Long Audio Alignment : Week 2


As indicated in my last update regarding Long Audio Alignment project (https://cmusphinx.github.io/2011/05/long-audio-alignment-week-1/), my attempt this week was to fix the problem of generating pronunciations for out of vocabulary (OOV) words. Due to lack of a reliable Java based Automata library, I added an existing phone generator from FreeTTS to Sphinx 4 to generate pronunciation hypothesis for OOV words.
The module for generating these hypothesis is modeled to ensure correct pronunciation hypothesis for:

  • Abbreviations: Words like "USD" in transcription could have a equivalent utterance as both as United States Dollar and U-S-D. Accuracy of this depends on the model used.
  • Numbers : "123" in text can have a equivalent utterance as "One Two Three" as well as "One Hundred Twenty Three"
  • OOV words that are neither abbreviation nor numbers are pronounced as it is ( i.e. default pronunciation generated by FreeTTS).

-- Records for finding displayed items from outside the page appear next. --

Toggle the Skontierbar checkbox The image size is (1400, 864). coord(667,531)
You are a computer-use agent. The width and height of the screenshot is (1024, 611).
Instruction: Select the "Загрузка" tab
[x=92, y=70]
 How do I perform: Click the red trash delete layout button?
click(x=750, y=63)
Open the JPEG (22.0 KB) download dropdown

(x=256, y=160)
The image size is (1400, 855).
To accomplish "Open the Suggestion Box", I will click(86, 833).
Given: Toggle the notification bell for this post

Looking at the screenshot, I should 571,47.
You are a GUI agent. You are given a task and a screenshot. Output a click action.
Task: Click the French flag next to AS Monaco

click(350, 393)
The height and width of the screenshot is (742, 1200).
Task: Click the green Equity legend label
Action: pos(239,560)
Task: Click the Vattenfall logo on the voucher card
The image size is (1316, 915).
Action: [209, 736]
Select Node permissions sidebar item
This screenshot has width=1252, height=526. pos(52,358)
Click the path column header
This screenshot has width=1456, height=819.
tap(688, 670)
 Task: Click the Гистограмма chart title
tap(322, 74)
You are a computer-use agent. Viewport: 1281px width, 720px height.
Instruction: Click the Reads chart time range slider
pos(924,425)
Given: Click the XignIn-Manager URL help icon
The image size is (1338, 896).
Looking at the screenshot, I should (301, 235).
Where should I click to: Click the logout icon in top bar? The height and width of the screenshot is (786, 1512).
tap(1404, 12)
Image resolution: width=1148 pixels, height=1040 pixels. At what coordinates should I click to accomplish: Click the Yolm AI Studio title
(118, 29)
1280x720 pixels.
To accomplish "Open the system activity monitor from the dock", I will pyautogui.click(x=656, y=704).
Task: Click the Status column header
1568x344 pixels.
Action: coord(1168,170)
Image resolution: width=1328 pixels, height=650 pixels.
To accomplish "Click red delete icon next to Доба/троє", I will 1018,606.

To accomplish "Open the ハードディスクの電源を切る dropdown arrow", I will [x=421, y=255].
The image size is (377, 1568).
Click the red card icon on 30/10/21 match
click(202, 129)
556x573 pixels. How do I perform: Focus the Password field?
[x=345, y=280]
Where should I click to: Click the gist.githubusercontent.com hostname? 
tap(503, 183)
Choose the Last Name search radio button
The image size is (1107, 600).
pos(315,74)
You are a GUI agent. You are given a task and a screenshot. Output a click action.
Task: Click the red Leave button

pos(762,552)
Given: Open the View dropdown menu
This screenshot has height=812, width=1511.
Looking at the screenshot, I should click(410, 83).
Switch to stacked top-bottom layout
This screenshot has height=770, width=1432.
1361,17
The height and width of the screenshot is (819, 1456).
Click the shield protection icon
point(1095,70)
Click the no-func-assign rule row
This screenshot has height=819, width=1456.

A branch long-audio-alignment has been created on SVN. Source files for this project can be found there.

With the current state of the Aligner model (i.e. with pronunciations for all words in the dictionary), the word error rate (WER) was found to have improved to 0.16 as compared to 0.18 without the pronunciation generator.

After a few quick experiments with grammars again, we next aim to model anchors based on trigram language model.